*** Stored data

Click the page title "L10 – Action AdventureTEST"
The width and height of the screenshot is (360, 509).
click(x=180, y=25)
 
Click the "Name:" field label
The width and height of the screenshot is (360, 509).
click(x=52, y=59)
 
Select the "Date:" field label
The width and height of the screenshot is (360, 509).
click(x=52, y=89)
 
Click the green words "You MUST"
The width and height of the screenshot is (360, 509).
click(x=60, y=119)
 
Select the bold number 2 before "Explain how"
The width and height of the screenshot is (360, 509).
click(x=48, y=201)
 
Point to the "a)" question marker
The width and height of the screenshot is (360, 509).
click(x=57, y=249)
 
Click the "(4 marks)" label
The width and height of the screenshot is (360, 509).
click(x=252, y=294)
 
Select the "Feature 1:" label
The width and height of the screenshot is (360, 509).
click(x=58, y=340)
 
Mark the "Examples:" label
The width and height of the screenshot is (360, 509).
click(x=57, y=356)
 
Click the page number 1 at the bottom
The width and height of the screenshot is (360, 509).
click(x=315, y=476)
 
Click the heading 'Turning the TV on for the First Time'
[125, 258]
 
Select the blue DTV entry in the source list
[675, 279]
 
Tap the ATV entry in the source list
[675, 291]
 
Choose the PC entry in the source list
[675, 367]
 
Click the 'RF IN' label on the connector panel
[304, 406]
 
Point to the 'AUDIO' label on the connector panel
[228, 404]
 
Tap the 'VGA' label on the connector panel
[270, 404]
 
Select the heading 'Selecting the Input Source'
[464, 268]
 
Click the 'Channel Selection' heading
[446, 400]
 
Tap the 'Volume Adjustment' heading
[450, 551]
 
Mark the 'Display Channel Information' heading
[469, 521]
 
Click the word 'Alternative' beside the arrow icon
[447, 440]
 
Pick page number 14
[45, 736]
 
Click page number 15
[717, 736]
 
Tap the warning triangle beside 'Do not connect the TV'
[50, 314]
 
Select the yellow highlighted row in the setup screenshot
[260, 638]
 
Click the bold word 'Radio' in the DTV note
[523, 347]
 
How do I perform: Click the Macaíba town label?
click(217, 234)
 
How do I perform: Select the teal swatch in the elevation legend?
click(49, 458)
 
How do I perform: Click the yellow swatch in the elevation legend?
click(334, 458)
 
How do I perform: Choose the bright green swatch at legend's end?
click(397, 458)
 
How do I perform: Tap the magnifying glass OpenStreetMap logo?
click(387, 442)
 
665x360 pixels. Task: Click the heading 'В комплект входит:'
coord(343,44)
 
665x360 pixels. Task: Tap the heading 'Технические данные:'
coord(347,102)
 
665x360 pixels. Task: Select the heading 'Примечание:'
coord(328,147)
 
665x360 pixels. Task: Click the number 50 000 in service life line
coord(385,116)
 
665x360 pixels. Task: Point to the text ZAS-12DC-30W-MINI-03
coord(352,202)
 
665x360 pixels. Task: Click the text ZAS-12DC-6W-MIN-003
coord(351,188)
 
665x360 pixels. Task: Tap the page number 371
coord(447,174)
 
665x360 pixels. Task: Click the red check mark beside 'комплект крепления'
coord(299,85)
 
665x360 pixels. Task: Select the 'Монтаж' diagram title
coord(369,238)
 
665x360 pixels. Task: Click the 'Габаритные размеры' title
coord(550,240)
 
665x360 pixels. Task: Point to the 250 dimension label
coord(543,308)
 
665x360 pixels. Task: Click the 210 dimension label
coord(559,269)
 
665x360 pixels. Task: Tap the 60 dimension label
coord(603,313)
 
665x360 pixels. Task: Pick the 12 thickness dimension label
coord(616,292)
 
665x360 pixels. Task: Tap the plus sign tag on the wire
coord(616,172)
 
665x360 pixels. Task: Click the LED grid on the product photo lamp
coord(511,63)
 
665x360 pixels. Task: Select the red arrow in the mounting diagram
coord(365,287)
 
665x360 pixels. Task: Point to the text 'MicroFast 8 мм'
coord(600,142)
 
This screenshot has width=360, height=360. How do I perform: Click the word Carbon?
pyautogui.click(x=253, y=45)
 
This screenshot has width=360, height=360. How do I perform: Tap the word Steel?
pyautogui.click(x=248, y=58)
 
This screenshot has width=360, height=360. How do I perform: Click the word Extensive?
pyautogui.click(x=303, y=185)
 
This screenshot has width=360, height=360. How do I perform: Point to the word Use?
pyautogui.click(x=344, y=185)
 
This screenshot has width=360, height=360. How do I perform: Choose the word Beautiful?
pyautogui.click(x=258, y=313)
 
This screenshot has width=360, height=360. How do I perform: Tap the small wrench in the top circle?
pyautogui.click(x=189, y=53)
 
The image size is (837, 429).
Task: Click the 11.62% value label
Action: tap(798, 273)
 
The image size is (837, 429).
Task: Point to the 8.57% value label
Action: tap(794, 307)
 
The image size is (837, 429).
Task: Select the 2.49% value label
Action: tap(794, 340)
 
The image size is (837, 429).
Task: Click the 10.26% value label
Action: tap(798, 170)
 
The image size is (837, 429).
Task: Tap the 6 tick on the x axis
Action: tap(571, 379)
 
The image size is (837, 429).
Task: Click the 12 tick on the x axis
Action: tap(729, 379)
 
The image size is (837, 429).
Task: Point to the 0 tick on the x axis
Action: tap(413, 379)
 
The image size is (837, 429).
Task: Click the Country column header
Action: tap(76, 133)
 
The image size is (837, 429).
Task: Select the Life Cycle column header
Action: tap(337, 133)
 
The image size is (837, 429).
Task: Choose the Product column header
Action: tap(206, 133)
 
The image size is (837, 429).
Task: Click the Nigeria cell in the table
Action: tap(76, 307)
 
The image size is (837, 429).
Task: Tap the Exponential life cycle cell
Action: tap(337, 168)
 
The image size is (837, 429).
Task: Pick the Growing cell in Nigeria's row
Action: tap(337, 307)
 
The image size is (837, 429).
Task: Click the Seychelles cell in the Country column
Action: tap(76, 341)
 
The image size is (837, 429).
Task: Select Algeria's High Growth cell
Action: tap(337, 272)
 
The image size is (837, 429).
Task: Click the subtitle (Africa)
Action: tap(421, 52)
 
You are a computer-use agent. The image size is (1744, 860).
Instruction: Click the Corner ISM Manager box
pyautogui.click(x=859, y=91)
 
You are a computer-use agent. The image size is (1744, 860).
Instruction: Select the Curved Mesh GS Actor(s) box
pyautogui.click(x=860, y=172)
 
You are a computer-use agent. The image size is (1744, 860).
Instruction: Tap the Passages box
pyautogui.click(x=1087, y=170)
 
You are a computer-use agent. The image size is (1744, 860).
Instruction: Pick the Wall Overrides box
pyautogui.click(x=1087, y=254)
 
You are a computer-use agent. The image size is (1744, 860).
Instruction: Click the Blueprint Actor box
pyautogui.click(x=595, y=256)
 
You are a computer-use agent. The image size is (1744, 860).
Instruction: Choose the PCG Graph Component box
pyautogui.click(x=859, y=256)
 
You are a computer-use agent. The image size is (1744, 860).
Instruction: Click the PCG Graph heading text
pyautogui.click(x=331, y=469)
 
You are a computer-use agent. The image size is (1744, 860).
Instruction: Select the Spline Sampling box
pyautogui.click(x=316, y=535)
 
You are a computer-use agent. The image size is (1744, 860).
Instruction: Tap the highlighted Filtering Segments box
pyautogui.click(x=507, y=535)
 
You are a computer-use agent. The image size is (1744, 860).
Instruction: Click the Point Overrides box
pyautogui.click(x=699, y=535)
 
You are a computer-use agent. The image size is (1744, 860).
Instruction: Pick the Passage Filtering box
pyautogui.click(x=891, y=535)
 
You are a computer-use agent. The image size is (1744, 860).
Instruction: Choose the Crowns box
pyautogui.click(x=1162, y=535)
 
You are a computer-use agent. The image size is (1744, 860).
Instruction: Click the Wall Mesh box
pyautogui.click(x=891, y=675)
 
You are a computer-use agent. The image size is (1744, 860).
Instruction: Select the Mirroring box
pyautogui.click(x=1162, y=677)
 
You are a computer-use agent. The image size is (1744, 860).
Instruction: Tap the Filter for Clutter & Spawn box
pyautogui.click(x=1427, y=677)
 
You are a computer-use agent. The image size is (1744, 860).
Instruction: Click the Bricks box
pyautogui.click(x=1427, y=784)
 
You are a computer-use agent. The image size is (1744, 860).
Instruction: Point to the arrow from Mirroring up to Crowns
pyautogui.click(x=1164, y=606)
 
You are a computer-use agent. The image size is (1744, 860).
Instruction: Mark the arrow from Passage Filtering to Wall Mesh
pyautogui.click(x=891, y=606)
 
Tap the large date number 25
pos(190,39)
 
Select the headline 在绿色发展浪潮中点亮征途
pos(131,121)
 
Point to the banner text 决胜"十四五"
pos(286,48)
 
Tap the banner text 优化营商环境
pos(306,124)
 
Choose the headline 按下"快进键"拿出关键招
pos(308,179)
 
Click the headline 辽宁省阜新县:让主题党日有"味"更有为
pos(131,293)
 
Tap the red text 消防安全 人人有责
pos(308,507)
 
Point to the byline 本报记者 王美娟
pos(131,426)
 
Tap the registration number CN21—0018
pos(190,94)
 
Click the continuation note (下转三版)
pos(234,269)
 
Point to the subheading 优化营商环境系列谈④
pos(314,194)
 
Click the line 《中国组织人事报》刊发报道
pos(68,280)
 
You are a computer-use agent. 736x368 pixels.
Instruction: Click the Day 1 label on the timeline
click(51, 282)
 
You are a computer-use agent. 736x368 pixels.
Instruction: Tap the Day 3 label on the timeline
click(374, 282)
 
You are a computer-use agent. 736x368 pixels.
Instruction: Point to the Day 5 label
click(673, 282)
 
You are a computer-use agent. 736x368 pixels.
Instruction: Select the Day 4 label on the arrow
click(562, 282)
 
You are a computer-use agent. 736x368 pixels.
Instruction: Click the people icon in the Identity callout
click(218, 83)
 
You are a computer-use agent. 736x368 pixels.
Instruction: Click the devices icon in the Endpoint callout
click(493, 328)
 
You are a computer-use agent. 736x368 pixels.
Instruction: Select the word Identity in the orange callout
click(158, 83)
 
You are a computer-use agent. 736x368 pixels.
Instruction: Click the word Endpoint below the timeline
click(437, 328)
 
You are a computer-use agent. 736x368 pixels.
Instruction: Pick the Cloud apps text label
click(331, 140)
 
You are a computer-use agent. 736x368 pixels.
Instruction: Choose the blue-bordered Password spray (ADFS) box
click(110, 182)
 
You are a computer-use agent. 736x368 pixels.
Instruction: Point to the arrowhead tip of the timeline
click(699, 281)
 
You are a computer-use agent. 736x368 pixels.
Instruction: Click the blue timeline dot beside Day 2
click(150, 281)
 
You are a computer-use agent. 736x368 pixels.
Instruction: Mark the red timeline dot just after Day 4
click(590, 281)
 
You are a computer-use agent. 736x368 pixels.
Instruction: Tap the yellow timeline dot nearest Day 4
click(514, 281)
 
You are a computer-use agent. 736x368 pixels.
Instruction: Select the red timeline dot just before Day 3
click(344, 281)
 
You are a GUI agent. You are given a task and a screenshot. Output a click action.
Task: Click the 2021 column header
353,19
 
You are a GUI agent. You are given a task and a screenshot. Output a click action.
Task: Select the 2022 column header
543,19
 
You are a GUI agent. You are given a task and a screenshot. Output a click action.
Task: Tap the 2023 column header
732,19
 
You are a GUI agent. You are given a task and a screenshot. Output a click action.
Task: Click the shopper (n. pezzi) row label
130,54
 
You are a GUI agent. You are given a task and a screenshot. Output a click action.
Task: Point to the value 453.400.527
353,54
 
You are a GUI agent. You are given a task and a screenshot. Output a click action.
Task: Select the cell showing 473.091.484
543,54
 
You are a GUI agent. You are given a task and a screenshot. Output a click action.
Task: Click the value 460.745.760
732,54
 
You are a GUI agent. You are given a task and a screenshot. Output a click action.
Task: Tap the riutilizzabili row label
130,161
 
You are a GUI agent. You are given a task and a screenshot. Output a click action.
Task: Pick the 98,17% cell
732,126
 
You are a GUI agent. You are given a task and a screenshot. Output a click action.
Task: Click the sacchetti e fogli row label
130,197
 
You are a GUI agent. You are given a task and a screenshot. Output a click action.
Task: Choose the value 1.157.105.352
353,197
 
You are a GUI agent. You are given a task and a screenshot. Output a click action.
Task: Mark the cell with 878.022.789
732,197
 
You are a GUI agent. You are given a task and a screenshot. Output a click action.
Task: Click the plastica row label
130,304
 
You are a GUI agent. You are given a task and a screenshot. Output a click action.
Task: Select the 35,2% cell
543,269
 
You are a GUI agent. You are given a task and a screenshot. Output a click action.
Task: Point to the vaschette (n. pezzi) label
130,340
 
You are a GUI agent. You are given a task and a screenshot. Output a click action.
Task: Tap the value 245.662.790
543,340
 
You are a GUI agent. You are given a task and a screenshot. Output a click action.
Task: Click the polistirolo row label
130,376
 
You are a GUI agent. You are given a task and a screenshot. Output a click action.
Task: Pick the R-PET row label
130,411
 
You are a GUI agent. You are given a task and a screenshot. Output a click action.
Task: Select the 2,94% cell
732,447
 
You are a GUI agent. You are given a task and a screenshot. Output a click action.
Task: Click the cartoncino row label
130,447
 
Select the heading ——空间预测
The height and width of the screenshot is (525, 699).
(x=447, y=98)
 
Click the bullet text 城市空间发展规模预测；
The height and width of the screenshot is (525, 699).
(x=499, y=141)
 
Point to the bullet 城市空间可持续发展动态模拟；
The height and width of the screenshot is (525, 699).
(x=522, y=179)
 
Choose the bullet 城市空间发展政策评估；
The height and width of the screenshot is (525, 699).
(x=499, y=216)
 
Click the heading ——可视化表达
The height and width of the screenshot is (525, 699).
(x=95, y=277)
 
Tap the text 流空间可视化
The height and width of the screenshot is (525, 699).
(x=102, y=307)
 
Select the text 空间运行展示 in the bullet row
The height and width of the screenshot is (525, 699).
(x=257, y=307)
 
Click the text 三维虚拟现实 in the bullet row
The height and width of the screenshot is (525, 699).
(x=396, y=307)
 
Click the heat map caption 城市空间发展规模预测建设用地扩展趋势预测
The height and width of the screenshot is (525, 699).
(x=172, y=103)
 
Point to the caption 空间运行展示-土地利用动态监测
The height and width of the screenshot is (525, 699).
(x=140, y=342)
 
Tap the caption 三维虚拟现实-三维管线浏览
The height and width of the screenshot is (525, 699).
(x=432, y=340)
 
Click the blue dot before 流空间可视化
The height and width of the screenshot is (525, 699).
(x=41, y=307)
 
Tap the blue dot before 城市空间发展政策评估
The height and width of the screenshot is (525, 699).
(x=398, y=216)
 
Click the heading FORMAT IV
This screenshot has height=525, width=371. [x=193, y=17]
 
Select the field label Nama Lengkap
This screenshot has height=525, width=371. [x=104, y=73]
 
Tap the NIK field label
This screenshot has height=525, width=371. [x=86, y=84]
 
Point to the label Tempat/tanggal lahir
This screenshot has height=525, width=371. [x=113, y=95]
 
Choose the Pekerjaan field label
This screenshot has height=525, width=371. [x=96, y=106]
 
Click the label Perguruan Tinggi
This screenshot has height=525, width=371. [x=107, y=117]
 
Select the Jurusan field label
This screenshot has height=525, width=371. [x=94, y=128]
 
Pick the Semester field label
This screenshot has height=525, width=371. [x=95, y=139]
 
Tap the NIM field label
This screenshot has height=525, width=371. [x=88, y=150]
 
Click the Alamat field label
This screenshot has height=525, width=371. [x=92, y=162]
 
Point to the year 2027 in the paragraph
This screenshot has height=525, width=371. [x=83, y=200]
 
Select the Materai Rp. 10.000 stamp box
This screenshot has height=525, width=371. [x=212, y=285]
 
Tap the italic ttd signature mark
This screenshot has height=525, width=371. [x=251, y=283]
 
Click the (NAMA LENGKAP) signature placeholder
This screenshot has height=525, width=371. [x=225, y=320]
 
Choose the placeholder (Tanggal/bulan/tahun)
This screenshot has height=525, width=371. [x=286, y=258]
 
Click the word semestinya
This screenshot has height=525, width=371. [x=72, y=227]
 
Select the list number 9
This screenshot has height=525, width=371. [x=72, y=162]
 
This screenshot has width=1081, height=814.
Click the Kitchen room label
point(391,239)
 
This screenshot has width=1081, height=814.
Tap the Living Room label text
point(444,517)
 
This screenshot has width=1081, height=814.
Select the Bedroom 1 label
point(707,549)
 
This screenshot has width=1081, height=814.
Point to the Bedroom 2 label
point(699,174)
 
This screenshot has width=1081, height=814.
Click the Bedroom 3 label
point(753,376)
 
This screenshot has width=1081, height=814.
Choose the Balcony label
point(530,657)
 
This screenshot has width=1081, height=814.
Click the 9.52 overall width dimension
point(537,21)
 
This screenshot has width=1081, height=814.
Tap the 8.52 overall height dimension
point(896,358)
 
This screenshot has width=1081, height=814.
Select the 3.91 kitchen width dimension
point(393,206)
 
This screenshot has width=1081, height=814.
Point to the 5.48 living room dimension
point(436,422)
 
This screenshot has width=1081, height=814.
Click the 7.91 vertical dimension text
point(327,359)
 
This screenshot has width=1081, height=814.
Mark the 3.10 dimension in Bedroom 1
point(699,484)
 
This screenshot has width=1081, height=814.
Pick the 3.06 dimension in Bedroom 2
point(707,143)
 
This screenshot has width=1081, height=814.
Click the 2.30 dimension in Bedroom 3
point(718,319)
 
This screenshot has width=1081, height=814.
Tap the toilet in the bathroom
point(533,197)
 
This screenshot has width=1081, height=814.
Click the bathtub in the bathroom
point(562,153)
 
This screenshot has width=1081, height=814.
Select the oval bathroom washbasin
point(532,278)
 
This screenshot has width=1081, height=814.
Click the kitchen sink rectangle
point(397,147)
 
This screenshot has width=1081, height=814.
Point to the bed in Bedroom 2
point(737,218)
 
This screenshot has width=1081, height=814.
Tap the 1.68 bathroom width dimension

******

- **Requirement**
Please retype, unchanged, the lines of the records above, beginning at the line that contains "Point to the byline 本报记者 王美娟" and stopping after the line that contains "pos(68,280)".

- **Answer to the problem**
Point to the byline 本报记者 王美娟
pos(131,426)
 
Tap the registration number CN21—0018
pos(190,94)
 
Click the continuation note (下转三版)
pos(234,269)
 
Point to the subheading 优化营商环境系列谈④
pos(314,194)
 
Click the line 《中国组织人事报》刊发报道
pos(68,280)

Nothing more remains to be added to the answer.